Conférence de presse sur l’enseignement du français à l’étranger au quai d’Orsay le jeudi 03 octobre 2019

En présence de Monsieur Jean-Yves Le Drian, Ministre de l’Europe et des Affaires étrangères, Monsieur Jean-Michel Blanquer, Ministre de l’Education nationale et de la Jeunesse et Monsieur Jean-Baptiste Lemoyne, Secrétaire d’Etat.

Revoir la conférence de presse : https://youtu.be/WuBzkXMDj4c

En résumé, voici les éléments que le SNUipp-FSU a extrait de la conférence de presse :Création de 16 pôles régionaux de formation à l’étranger. Une ouverture le 1er janvier 2020 pour être opérationnel au 1er septembre 2020. Mise en place d’une certification “Enseignement français de l’étranger” incluse dans le master MEEF (Métiers de l’Enseignement, de l’Education et de la Formation) en janvier 2020.Une homologation “simplifiée”, “moins bureaucratique” avec un “guide en ligne” pour “plus d’interactivité”.Doublement de la représentation des parents au Conseil d’administration de l’AEFE (passage de 2 à 4) Un siège créé pour un représentant des anciens élèves au CA de l’AEFE

Et en résumé, les annonces qui n’en sont pas :
Création de 1000 postes de détachés (directs) d’ici à 2030.Augmentation du budget de l’AEFE de 25 millions d’euros après l’avoir réduit de 33 millions.Frais de scolarité ramenés au niveau de ceux de 2016, on n’y croit pas vraiment …

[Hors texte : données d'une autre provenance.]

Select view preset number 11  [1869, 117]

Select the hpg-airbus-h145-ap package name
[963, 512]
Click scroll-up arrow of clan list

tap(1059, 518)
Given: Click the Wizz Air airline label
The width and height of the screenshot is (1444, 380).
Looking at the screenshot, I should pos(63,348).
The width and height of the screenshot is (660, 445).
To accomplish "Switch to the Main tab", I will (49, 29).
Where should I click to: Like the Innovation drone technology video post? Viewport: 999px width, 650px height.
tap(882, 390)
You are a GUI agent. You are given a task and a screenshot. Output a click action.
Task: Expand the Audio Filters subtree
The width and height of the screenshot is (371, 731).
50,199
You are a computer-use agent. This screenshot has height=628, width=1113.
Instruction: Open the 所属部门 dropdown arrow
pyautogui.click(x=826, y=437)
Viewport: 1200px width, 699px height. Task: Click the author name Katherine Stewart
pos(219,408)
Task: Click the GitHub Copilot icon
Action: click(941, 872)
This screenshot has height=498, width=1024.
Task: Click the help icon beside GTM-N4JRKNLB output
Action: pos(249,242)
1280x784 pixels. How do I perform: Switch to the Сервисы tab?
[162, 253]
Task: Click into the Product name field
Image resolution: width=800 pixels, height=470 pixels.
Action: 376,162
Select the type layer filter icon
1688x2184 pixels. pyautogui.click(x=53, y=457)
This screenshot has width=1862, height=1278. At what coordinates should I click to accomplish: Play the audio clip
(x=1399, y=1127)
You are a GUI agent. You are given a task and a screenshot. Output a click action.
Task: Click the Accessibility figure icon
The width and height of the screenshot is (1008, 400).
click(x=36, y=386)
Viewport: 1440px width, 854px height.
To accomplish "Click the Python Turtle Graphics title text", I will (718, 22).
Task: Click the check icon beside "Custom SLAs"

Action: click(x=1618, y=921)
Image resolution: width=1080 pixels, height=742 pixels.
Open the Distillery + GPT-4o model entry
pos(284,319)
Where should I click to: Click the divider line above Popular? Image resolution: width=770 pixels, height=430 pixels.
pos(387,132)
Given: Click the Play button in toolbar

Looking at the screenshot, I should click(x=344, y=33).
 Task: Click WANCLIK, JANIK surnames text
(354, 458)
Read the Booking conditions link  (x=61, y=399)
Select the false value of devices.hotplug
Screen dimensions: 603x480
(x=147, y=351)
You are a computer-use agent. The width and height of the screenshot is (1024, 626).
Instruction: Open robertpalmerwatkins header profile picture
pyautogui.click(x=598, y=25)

Après les autoroutes, les aéroports de Paris…maintenant l’enseignement du français à l’étranger

C’est sans grosses surprises que le SNUipp-HDF a écouté les détails des annonces ministérielles ce jeudi 03 octobre 2019.

“Développer l’enseignement français à l’étranger: un nouvel élan”. Oh que oui ! Un nouvel élan vers la privatisation du réseau.

L’Etat s’engage, à coup de belles paroles bien ficelées, à se désengager. L’outils AEFE accompagnera les investisseurs et fera même de la pub sur son site pour eux! Voilà ce qu’il fallait comprendre de cette conférence de presse au quai d’Orsay.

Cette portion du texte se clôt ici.